Das Fermentieren ist eine der ältesten Kulturtechniken zum Haltbarmachen von Lebensmitteln. Aber Fermentieren ist noch viel mehr: Es transformiert die Lebensmittel mithilfe von Bakterien, Pilzen und anderen Mikroorganismen. Es ist eine praktische Begegnung mit Mikroorganismen, deren Einfluss auf unser menschliches Leben oft nicht wahrgenommen wird, obwohl wissenschaftliche Studien belegen, wie grundlegend unsere physische und psychische Gesundheit, ja sogar gesellschaftliche Strukturen von ihnen abhängen. Daher vertritt der Vortrag die Grundannahme, dass der menschliche Körper eine Multispezies-Gemeinschaft ist. Das steht im Kontrast zum Bild des autonomen und geschlossenen Individuums, wie es im westlich-europäischen Denken lange Tradition hat. Fundamental dafür sind die Arbeiten von Donna Haraway, besonders „The Reinvention of Nature aus dem Jahr 1991“ und die Theorie der Queer Microbiopolitics.
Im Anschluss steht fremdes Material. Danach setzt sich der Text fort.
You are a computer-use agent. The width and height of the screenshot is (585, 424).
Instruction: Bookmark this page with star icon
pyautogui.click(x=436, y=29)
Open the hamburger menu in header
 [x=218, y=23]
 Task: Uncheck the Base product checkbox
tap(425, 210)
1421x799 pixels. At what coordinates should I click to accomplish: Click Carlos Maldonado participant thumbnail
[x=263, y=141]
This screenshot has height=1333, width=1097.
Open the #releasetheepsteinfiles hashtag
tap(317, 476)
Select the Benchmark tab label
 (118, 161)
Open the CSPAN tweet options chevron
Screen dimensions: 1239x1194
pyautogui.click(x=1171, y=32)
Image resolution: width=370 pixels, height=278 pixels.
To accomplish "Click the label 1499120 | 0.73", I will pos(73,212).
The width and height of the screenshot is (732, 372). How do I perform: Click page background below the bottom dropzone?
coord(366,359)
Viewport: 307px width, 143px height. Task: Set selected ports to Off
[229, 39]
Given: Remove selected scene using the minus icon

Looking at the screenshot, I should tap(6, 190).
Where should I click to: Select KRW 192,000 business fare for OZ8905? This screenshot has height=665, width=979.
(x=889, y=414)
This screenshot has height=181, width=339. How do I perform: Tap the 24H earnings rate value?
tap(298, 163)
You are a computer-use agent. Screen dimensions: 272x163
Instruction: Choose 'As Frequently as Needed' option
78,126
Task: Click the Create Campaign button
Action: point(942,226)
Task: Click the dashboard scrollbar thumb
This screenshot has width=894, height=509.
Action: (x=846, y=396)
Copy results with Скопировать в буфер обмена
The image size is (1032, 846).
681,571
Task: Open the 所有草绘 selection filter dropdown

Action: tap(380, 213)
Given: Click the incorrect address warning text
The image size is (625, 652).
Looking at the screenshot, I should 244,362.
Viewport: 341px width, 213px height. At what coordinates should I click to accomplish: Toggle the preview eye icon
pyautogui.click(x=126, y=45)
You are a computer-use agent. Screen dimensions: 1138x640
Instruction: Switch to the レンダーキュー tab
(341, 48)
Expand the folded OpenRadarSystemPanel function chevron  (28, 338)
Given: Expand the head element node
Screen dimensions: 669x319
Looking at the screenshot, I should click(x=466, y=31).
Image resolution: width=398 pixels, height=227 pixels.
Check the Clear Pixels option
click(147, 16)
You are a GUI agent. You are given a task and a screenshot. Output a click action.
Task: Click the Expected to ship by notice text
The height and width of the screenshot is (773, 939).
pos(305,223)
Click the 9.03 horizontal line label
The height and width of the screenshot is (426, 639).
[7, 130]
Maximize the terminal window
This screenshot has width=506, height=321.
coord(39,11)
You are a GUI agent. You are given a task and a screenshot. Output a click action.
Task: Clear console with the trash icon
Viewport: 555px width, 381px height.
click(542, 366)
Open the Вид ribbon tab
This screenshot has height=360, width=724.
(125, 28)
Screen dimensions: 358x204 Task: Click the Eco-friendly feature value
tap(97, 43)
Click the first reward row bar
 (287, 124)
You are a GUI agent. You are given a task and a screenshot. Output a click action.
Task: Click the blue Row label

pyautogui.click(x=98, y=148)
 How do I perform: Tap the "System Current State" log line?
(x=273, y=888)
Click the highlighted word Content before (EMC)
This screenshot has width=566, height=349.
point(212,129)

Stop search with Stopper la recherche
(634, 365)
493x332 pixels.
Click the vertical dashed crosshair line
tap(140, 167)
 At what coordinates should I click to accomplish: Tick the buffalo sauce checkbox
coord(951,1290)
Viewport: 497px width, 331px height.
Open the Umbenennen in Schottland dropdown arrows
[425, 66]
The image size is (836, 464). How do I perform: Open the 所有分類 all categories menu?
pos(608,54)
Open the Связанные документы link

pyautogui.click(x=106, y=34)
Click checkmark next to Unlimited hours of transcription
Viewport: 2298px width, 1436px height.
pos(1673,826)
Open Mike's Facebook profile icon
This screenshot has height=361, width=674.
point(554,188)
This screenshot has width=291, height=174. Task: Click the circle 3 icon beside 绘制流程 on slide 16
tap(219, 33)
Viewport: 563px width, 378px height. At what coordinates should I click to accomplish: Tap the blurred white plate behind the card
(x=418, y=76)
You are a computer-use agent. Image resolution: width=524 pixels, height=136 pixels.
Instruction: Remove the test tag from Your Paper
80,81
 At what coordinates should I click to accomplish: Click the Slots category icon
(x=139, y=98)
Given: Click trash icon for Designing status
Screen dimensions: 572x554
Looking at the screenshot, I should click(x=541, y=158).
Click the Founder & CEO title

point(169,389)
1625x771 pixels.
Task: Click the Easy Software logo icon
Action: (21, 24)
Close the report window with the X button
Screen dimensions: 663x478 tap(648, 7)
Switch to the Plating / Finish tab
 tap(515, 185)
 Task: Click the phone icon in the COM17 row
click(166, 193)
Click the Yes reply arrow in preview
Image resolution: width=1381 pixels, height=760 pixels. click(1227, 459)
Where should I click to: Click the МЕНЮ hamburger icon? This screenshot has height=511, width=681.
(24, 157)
Fermentation als Begegnung mit mehr als menschlichen Lebewesen versteht diesen ganzen Prozess als gelebten Teil von Queer Theory, die darauf abzielt, normative Grenzen zu hinterfragen und Alternativen zu imaginieren und zu leben. Der Arbeitskreis überschreitet die Grenzen des Theoretischen, indem Fermentation nicht nur als kulturelle Praxis untersucht, sondern auch praktisch angewendet und ausprobiert wird.

 

 

Hannah Waniek ist Masterstudentin der Kunst- und Kulturwissenschaften an der Universität für Angewandte Kunst Wien. Ihren Bachelor-Abschluss hat sie 2024 an der Hochschule für Bildende Künste Braunschweig erworben. Ihre theoretischen Schwerpunkte liegen im Bereich der Environmental Humanities, Plant Studies, Decolonial Studies, Queer Theory und Disability Studies. Hannah Waniek ist Vorsitzende der Studienvertretung ihres Masterstudiengangs und arbeitet neben dem Studium als persönliche Assistenz für Menschen mit Behinderung und als Hilfskraft im Internationalen Forschungszentrum Kulturwissenschaften in Wien. Hannah ist seit 2026 PRO SCIENTIA Stipendiatin.